При ближайшем рассмотрении оказывается, что добро и зло — вещи отнюдь не очевидные, и люди часто путаются, принимая черное за белое и белое за черное. Это касается не только маленьких детишек, сов­сем еще не искушенных в жизни, но и вполне зрелых мужей, в чьей опытности не приходится сомневаться. Миссия судьи нелегка. Давайте взглянем, в чем труд­ности понимания добра и зла, происходящие из самой природы этих сложных социокультурных явлений, и, чтобы не запутаться, пронумеруем все позиции:

1. Прежде всего, представления о добре и зле раз­личаются по эпохам и культурам. «Добро вообще», так же, как и зло «вообще» — не более чем абстракт­ные понятия. То, что хорошо, полезно и являет собой добро для эскимоса, может совсем не быть добром для папуаса просто в силу других условий его жизни, иных обстоятельств и иной культуры. Однако, обратимся к содержательным примерам. В наши дни в развитых странах несомненным добром считается равноправие полов, личная свобода в выборе супруга, право жен­щины выбирать себе профессию, в том числе занима­ться творчеством, наукой, руководящей деятельностью. Однако два-три века назад столь же определенно одо­брялось зависимое положение женщины, ее реальное бесправие, подчинение воле родителей и мужа. Россий­ским «Домостроем» ей вообще отводилось место лич­ного имущества супруга наряду с коровой и лошадью. Муж должен был держать жену в страхе. Недаром во­зникла пословица «Бьет — значит любит». Любая по­пытка противостояния этому рабскому положению рас­ценивалась как зло, аморальность и подрыв социальных основ. Западное феминистское движение, имеющее свои крайности, сложилось как борьба против зла дискрими­нации, которое все время считалось добром. Развитие культуры определило новое видение ситуации, позво­лило добиваться тех свобод, которые большинство на­селения стало воспринимать как добро.

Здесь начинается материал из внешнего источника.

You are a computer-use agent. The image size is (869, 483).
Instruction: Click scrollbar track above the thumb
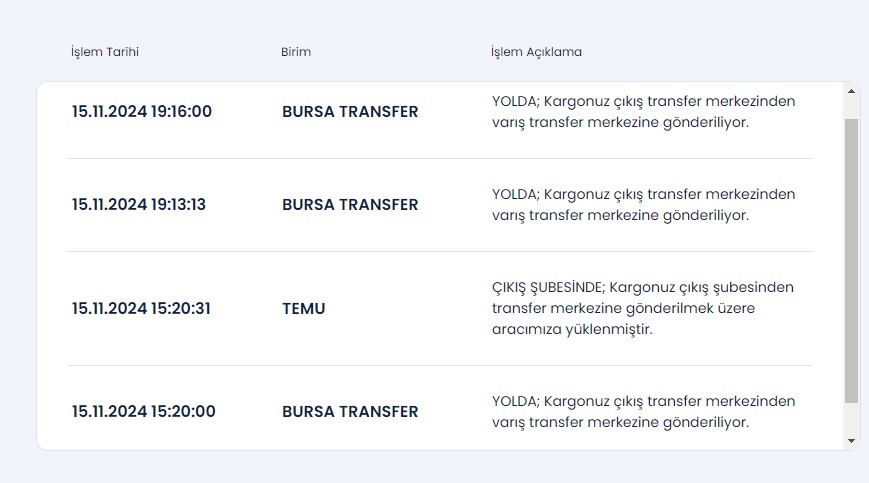[851, 108]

Аналогичный пример можно привести уже не в от­ношении временных периодов (что думали раньше и что считают теперь), а в отношении культур. Если взять в самом широком смысле западную и восточную культуры, то мы увидим, что их ведущие ценности (а значит, и представления о добре) — противоположны. С точки зрения западного человека личностная инди­видуальность — величайшее добро. Надо быть лично­стью, уникальной, неповторимой. Это — и практиче­ская и нравственная цель. Добром считается также ак­тивность человека, его способность внедряться в при­роду, переделывать ее сообразно своим потребностям и целям. Человек-деятель, человек-завоеватель и поко­ритель — вот достаточно устойчивый идеал западного сознания. Наконец, разум —великое добро в запад­ном понимании. Но все это представляется отъявленным злом восточному сознанию. Для него неприемлем за­падный индивидуализм, желание все время делать се­бя «пупом земли». С точки зрения Востока стремление к утверждению и закреплению своей уникальности — роковая ошибка, самое настоящее зло, уводящее чело­века от истинной реальности безличного духа. Запад­ный активизм, калечащий природу, бесцеремонное вме­шательство в сбалансированные естественные процес­сы — тоже зло, как и частичный, однобокий разум, на основе которого западная цивилизация разрушает гар­монию естества. То есть, как видите, то, что в одной культуре проходит под знаком «плюс», в другой полу­чает недвусмысленный «минус». Это затрудняет про­цесс взаимопонимания представителей разных культур, выработку ими единого взгляда на добро и зло.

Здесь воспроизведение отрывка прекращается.